It’s interesting to note that while these conferences are selling out and creating scarcity, companies like Oracle is opening its conference to well over 40,000 attendees.
This is an interesting year for Developer Conferences. Everyone is fast converting to smartphones, all the major manufacturers are expanding their portfolio of form factors to new screen types and sizes (eg tablets), and there’s some convergence going on where you can not only build once and deploy on multiple platforms, but RIM has even announced support for Android apps on the QNX OS. The industry is moving at a fast pace and there’s no shortage of people interested in the respective Developer Conferences. So how do they compare?

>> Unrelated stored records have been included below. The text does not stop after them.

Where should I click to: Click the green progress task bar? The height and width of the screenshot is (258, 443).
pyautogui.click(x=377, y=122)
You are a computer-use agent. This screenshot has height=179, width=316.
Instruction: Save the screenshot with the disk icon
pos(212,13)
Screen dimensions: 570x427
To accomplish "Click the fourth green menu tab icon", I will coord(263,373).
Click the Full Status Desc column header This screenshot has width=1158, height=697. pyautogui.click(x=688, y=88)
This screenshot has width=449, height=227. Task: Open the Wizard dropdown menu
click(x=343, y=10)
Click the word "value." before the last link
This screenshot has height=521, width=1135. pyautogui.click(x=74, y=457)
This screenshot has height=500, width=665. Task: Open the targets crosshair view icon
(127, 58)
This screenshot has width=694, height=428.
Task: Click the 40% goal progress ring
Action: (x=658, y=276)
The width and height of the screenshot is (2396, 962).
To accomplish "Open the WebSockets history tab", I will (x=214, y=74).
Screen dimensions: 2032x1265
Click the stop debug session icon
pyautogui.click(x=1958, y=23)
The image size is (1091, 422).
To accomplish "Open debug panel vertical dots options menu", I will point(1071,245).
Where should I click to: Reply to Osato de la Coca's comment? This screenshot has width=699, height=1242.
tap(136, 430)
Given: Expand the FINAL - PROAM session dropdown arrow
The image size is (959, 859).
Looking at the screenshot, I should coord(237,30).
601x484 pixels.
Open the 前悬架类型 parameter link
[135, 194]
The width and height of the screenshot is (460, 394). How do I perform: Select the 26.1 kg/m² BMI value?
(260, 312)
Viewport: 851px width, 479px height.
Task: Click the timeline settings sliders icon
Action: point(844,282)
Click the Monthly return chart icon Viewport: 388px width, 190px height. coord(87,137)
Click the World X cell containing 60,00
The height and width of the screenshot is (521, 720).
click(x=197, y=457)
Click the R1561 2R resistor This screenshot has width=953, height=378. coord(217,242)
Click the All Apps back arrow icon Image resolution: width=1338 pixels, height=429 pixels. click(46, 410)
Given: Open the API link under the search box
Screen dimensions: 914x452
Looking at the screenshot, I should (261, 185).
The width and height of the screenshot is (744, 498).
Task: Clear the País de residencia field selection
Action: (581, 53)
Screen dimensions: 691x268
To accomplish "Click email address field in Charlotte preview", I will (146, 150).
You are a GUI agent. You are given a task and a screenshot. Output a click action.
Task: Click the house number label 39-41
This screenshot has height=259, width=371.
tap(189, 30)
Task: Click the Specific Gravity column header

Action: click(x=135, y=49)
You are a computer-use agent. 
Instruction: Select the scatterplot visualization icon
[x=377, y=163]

Apple WWDC (June 6th-10th)
Considering Apple’s device sales and the hype surrounding iOS apps, it’s a little surprising that Apple would limit its developer conference to 5,000 registrations. This year, Apple sold out its WWDC in less than 24 hours, with tickets costs at $1,599 each. If you’re not one of the lucky few to grab a ticket, you can always get one on eBay for something like $3,500USD. The conference runs for a full 5 days, which is longer than any other platform’s, and the cost is less than RIM’s but far more than Google’s. Overall $1,599 seems a little high as it’s probably the amount that your average app developer makes in a given month. It’s hard to spend that much cash on a conference when it’s rare you get any business out of them and it’s mostly about meeting friends in the industry.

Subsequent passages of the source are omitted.